The Egyptians, in their computations, calculated by a system of fives and tens; the Mayas by a system of fives and twenties, to four hundred. Their sacred number appears to have been 13 from the remotest antiquity, but SEVEN seems to have been a mystic number among them as among the Hindoos, Aryans, Chaldeans, Egyptians, and other nations.

The Egyptians made use of a septenary system in the arrangement of the grand gallery in the center of the great pyramid. Each side of the wall is made of seven courses of finely polished stones, the one above overlapping that below, thus forming the triangular ceiling common to all the edifices in Yucatan. This gallery is said to be seven times the height of the other passages, and, as all the rooms in Uxmal, Chichen and other places in Mayab, it is seven-sided. Some authors pretend to assume that this well marked septenary system has reference to the Pleiades or Seven stars. Alcyone, the central star of the group, being, it is said, on the same meridian as the pyramid, when it was constructed, and Alpha of Draconis, the then pole star, at its lower culmination.

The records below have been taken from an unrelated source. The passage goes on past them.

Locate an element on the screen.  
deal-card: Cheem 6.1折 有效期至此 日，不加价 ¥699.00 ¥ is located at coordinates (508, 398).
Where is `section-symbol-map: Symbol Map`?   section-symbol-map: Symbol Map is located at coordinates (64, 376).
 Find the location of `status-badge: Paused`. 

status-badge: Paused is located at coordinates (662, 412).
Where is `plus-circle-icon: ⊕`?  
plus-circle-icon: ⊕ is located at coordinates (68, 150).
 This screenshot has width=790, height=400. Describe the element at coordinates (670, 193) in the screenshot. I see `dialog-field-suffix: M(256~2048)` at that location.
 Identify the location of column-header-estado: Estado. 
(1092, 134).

But if, as the Rev. Joseph A. Seiss and others pretend, the scientific attainments required for the construction of such enduring monument surpassed those of the learned men of Egypt, we must, of necessity, believe that the architect who conceived the plan and carried out its designs must have acquired his knowledge from an older people, possessing greater learning than the priests of Memphis; unless we try to persuade ourselves, as the reverend gentleman wishes us to, that the great pyramid was built under the direct inspiration of the Almighty.

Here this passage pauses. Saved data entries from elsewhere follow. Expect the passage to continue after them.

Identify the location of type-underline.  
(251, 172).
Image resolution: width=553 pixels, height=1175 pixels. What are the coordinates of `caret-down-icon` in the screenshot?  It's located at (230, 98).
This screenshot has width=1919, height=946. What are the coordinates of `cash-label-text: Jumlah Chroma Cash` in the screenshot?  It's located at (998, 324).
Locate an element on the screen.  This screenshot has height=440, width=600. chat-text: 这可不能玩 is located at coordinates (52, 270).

Nearly all the monuments of Yucatan bear evidence that the Mayas had a predilection for number SEVEN. Since we find that their artificial mounds were composed of seven superposed platforms; that the city of Uxmal contained seven of these mounds; that the north side of the palace of King Can was adorned with seven turrets; that the entwined serpents, his totem, which adorn the east façade of the west wing of this building, have seven rattles; that the head-dress of kings and queens were adorned with seven blue feathers; in a word, that the number SEVEN prevails in all places and in everything where Maya influence has predominated.

It is a FACT, and one that may not be altogether devoid of significance, that this number SEVEN seems to have been the mystic number of many of the nations of antiquity. It has even reached our times as such, being used as symbol by several of the secret societies existing among us.